0

I am ingesting data from RAW layer (ADLS gen2) to Bronze layer with databricks using Autoloader. These are not real time data but batch data and everyday we get new files in the raw path which comes via adf. Now for one of the dataset i am doing a historical data load (2014-2023) for initial load and then onwards it's incremental and in bronze and silver the load type will be append. while ingesting to Bronze in the dataframe i am adding an extra column as "lh_load_date" which is basically tells the load_date_time . this column helps to understand when was the data loaded in the lakehouse. Because of the data volume (around 1176 Million) in bronze data is getting ingested in multiple batch as a result the column "lh_load_date" is having different time. i am expecting it to be same across all the records for the initial load. The below is the example of how i am writing it in bronze.

enter image description here

And this is the example of the "lh_load_date" value. enter image description here

as you can see there is a interval of 2 hrs. Now the problem is in silver i am droping duplicates based on all the columns including "lh_laod_date" but as shown in the above example the time is differet, these two records are not being considered as duplicates.
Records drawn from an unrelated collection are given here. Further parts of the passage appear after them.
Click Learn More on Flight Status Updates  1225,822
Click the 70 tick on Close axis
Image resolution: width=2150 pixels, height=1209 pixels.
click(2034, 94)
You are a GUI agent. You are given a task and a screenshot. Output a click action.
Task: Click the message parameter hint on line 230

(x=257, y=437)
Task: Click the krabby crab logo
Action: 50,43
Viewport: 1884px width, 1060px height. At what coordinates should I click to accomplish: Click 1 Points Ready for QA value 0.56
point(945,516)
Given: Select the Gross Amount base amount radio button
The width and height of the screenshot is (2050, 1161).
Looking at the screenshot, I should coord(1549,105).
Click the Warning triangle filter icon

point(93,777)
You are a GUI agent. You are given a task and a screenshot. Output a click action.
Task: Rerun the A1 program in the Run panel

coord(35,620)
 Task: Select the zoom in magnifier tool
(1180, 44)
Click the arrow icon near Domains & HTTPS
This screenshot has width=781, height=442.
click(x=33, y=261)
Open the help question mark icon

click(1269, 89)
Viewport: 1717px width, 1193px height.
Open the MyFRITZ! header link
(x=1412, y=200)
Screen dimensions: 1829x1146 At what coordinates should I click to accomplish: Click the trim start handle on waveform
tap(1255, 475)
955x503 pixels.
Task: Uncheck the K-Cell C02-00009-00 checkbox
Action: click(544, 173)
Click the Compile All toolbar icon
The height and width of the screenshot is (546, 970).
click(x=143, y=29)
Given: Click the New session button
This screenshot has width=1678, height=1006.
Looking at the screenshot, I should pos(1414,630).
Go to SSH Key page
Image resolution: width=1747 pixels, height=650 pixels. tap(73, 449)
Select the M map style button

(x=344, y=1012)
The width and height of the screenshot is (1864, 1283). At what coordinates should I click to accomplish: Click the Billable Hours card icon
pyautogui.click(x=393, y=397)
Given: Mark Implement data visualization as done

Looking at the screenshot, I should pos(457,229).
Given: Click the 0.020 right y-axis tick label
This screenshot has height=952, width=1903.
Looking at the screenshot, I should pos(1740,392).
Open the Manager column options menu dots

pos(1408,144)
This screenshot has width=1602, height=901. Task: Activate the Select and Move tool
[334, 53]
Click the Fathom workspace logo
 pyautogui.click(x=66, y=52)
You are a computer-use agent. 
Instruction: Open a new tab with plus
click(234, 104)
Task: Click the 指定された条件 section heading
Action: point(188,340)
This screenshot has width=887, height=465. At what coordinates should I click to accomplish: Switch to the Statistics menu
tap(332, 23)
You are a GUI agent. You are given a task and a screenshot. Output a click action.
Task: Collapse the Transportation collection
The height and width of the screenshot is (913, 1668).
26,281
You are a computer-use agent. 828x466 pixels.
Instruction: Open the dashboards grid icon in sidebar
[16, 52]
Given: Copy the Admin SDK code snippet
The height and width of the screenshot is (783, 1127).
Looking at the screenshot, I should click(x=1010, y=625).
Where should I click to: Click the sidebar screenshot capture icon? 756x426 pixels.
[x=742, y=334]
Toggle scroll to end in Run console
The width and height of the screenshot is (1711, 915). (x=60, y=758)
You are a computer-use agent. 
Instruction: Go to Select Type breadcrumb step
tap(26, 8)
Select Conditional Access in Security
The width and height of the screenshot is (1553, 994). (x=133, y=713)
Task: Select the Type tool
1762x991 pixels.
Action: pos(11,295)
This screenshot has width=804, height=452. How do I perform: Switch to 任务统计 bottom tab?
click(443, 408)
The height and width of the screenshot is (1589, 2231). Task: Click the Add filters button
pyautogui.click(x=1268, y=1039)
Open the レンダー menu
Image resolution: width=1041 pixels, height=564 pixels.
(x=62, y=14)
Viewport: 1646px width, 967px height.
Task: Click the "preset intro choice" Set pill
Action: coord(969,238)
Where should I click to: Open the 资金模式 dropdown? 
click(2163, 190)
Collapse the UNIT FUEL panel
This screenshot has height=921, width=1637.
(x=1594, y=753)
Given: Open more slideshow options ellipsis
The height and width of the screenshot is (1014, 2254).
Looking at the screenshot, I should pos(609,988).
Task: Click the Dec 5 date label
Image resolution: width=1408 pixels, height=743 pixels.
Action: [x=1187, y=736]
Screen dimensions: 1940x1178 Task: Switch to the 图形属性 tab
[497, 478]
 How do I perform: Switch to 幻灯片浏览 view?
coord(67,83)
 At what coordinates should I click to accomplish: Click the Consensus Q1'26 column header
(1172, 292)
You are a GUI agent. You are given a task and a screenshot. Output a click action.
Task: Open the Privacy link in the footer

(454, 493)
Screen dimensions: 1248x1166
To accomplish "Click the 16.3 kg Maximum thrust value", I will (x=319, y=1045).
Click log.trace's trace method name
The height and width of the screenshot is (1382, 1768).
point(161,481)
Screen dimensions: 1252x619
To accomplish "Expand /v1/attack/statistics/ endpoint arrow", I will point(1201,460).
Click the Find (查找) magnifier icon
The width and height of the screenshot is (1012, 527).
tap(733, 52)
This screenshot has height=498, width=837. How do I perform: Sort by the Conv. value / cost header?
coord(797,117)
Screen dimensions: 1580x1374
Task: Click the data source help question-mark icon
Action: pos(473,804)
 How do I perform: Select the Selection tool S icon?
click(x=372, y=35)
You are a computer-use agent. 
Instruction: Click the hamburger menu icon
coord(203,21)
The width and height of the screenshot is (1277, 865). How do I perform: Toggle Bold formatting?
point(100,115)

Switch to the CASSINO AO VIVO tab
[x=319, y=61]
can anyone suggest how to avoid this so that in "lh_load_date" i get same load_date_time across all the rows even if the data volume is too large.

sayan nandi
  • 83
  • 1
  • 6

1 Answers1

0

You are computing the value lh_load_date every micro batch, hence it produces a different timestamp on some rows.

If you are running this as a batch job that terminates after completion, you might consider defining the timestamp at the beginning of the job and then appending it to the dataframe as a literal value.


from datetime import datetime
from pyspark.sql import functions as F

batch_ts = datetime.now()

# ...

def overwrite_microbatch(raw_df, batchId):
  raw_df.withColumn('lh_load_date', F.lit(batch_ts)) \
    .write.format("delta")....

Also, you do not need to use .foreachBatch in your example since Databricks supports Delta Lake as a streaming sink and you only writing to 1 destination. You can simplify the code to:


from datetime import datetime
from pyspark.sql import functions as F

batch_ts = datetime.now()

raw_df = spark.readStream.format("cloudFiles")... # AutoLoader configuration

(
  raw_df
    .withColumn("lh_load_date", F.lit(batch_ts))
    .writeStream
    .format("delta")
    .option("mergeSchema", "true")
    .option("delta.columnMapping.mode", "name")
    .option("checkpointLocation", checkpointPath)
    .option(...)
    .trigger(availableNow=True)
    .toTable(f"{catalog_name}.{bronzeDatabaseName}.{tableName}")
    .start()
)
Zach King
  • 798
  • 1
  • 8
  • 21